[[ EXERCISE DATA open ]]

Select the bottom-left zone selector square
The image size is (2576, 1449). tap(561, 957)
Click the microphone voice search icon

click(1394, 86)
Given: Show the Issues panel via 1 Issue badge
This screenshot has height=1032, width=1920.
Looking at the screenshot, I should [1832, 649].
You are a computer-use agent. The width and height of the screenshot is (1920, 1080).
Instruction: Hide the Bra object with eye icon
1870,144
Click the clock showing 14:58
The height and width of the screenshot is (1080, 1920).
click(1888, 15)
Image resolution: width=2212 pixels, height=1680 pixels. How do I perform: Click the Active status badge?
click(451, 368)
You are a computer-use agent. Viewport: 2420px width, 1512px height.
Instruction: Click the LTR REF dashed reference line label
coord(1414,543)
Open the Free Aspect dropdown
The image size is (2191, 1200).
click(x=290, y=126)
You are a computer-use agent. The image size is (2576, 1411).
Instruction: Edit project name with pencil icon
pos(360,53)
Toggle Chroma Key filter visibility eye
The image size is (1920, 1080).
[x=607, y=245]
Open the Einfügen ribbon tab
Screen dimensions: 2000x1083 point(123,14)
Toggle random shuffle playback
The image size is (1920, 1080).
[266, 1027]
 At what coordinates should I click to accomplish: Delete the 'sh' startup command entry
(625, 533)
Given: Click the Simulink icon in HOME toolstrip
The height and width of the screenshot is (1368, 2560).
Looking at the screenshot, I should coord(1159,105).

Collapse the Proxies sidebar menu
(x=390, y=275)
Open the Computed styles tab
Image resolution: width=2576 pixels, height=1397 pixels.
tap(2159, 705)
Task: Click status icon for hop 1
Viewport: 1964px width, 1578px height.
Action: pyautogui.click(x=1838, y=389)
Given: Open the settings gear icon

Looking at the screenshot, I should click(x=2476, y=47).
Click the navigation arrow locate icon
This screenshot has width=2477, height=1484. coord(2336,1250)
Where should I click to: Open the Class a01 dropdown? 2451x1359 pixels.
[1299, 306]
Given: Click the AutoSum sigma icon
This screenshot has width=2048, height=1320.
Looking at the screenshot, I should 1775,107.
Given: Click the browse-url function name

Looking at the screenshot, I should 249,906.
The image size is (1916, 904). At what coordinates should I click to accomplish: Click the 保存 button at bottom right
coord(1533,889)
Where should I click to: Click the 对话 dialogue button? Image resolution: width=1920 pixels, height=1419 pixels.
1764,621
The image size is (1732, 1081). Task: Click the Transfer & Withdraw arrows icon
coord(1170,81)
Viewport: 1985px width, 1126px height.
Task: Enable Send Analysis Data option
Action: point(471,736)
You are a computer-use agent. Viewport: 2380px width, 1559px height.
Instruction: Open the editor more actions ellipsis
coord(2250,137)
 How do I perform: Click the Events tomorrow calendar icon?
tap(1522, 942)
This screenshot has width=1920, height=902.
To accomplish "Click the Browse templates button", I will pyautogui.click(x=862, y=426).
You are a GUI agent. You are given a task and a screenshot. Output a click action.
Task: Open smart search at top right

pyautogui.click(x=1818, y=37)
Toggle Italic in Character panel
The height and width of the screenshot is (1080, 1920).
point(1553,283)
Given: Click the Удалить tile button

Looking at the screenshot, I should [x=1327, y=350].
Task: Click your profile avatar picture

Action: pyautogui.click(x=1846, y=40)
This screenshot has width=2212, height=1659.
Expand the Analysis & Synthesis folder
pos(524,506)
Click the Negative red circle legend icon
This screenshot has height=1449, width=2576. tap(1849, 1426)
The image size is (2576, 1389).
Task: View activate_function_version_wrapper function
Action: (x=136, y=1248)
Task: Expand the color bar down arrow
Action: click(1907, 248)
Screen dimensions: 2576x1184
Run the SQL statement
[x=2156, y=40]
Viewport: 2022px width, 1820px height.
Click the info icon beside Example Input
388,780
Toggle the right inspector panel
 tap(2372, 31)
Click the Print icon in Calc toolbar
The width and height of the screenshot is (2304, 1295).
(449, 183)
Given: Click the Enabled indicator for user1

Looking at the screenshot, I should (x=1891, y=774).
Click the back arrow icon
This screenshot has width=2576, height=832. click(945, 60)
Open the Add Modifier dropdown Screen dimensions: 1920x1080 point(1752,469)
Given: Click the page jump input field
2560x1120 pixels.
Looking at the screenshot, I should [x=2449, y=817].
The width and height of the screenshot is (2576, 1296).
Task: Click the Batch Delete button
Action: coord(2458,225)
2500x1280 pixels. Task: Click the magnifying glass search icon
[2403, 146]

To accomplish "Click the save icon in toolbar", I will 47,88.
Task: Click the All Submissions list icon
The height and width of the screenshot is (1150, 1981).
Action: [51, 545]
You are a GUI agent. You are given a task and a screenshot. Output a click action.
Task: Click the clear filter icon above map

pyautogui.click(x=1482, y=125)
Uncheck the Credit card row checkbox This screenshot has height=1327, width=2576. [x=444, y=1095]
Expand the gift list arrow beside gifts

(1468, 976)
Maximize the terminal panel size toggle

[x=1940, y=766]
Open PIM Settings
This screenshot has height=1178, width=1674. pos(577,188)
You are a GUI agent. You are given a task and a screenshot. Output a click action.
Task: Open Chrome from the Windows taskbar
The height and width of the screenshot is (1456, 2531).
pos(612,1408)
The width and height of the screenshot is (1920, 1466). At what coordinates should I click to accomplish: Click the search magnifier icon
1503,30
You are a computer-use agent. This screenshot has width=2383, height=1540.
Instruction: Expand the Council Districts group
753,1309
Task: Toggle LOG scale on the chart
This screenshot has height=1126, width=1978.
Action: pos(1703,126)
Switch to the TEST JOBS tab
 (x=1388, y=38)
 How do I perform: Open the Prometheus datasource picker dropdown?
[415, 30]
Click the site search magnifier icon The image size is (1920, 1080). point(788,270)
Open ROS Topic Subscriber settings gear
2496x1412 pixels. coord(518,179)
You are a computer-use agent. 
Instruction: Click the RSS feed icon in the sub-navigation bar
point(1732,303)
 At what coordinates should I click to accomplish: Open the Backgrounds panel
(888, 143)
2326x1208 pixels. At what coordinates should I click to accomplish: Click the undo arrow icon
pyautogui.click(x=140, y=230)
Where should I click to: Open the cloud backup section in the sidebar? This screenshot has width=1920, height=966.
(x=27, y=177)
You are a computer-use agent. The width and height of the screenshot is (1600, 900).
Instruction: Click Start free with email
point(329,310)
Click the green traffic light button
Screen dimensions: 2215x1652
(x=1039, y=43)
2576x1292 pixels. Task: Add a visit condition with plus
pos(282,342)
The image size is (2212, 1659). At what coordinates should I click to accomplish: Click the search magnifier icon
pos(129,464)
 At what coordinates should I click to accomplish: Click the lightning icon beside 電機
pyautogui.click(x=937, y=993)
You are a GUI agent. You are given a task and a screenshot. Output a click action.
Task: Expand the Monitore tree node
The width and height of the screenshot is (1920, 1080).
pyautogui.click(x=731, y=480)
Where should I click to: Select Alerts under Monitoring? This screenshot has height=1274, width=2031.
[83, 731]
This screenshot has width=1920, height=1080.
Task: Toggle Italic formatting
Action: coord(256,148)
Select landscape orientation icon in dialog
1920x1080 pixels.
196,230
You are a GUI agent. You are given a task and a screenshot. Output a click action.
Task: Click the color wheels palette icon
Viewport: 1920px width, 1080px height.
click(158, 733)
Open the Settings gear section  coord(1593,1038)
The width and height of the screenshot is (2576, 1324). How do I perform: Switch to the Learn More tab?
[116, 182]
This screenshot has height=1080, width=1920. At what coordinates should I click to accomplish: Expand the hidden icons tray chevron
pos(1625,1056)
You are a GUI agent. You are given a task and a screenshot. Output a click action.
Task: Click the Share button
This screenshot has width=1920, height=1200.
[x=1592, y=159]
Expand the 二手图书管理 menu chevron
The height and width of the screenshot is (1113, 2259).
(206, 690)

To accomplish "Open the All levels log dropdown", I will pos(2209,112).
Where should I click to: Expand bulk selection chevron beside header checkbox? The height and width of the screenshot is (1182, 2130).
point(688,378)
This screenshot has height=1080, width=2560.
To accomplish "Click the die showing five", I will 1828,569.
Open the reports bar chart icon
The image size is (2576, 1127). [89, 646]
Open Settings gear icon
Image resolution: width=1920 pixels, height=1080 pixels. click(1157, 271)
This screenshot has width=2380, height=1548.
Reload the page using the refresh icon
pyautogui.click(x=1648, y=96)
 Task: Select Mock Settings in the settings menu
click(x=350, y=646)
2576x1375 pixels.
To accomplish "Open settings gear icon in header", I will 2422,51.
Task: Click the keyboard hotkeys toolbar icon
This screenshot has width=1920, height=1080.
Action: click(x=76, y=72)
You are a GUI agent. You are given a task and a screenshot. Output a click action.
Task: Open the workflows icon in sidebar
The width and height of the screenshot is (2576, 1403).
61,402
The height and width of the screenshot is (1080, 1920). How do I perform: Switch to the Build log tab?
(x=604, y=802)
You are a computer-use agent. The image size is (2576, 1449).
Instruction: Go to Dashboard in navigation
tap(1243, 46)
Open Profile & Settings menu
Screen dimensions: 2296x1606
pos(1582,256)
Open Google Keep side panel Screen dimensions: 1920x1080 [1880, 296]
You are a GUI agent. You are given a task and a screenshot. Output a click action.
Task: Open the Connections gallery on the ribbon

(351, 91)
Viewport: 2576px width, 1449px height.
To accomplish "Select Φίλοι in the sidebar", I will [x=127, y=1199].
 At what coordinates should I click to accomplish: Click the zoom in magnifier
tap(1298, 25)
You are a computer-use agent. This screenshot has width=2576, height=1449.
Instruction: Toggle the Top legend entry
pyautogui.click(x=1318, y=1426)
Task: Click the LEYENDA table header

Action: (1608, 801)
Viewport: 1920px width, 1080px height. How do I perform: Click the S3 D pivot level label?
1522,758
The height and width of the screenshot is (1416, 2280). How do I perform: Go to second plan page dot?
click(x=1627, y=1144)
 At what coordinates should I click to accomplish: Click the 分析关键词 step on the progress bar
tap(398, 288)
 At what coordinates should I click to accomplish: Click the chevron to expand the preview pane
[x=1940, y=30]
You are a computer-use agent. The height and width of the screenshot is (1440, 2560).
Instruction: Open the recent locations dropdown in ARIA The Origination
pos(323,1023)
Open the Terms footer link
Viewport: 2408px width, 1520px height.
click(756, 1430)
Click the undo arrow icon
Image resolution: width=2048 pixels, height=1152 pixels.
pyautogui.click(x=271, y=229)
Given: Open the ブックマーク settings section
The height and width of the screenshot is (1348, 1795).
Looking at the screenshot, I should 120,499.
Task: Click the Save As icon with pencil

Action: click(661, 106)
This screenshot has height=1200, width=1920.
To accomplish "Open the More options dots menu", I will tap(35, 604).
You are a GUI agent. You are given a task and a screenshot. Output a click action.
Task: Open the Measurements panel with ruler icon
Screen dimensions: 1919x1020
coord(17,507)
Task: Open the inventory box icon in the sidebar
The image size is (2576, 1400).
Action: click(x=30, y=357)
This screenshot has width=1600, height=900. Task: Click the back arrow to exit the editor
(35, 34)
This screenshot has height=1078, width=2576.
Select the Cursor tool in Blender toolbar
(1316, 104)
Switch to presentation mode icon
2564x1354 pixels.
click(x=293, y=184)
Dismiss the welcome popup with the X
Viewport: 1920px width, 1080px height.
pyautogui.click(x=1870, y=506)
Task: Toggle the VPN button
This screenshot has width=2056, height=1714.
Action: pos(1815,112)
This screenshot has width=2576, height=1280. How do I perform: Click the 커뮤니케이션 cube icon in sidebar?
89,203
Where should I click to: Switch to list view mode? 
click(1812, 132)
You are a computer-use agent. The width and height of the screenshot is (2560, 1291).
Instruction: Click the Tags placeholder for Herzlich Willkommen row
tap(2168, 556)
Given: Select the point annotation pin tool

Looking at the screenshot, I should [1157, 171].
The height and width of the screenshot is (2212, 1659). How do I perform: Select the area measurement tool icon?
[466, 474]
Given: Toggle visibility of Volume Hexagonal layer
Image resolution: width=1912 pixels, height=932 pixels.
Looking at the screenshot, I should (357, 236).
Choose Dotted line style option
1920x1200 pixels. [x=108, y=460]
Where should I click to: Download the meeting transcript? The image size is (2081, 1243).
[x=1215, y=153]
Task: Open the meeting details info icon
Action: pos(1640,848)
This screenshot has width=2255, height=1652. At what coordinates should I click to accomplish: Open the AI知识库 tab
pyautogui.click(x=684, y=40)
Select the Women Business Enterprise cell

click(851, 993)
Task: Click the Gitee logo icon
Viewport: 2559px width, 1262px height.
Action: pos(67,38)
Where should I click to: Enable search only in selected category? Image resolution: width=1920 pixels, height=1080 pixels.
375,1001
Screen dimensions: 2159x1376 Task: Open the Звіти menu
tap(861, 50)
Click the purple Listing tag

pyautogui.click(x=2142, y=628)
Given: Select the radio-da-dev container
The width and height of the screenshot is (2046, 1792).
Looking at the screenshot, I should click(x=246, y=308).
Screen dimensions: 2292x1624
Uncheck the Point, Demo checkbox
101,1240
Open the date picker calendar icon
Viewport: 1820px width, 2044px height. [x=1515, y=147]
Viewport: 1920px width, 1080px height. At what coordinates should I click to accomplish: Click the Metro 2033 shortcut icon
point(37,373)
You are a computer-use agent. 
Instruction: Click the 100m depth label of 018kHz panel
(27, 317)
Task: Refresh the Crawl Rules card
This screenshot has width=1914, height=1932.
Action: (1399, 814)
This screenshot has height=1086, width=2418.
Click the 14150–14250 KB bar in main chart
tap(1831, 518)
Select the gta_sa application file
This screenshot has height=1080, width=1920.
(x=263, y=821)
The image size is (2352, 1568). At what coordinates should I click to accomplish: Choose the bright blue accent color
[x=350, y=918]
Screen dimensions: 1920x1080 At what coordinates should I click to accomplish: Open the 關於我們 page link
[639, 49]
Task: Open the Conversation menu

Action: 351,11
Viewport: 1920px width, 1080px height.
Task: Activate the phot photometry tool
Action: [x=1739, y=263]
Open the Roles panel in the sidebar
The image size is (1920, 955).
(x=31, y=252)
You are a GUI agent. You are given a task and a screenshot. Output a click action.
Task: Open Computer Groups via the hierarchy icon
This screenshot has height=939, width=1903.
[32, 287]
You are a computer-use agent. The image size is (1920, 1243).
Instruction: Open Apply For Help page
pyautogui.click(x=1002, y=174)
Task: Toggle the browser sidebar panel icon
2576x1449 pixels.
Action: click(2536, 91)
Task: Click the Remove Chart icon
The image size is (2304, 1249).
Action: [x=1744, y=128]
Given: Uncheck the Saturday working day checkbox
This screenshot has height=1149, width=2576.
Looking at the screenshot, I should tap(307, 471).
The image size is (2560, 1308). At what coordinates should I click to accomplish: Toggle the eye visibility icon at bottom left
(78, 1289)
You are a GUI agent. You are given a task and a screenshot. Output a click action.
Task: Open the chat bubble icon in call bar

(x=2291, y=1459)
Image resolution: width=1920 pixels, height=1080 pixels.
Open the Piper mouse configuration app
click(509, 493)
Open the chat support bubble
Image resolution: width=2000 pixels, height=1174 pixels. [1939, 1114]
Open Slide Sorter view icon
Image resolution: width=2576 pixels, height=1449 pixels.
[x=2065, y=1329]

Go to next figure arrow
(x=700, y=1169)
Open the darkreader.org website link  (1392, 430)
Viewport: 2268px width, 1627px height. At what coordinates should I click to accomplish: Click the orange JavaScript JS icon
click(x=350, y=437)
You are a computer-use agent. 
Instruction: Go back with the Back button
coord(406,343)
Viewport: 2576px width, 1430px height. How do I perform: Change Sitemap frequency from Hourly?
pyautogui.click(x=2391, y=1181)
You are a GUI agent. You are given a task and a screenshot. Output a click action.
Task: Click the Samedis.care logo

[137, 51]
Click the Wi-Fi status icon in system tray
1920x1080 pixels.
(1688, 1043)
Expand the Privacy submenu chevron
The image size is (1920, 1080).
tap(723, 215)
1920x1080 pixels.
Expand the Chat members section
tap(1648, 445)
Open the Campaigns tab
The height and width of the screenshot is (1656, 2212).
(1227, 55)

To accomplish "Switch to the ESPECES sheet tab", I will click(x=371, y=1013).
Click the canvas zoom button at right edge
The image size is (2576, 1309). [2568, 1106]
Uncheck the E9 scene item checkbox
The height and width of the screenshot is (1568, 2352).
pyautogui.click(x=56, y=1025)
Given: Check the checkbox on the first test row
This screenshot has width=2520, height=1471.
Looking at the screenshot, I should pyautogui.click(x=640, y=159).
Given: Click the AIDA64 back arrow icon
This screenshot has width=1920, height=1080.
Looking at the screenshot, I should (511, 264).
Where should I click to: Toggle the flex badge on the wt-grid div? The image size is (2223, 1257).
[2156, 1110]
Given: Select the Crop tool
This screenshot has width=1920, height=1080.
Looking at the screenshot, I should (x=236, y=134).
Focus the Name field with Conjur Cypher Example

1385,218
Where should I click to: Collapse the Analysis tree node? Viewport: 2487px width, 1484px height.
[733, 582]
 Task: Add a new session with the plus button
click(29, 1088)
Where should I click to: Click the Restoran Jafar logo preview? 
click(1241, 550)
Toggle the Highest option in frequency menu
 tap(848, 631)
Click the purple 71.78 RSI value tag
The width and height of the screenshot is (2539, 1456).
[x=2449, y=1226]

[[ EXERCISE DATA closed ]]

■ WORK ITEM ■
Each line holding the word "showing" must be pulled from the records.

■ COMPLETED EXERCISE ■
Click the clock showing 14:58
To accomplish "Click the die showing five", I will 1828,569.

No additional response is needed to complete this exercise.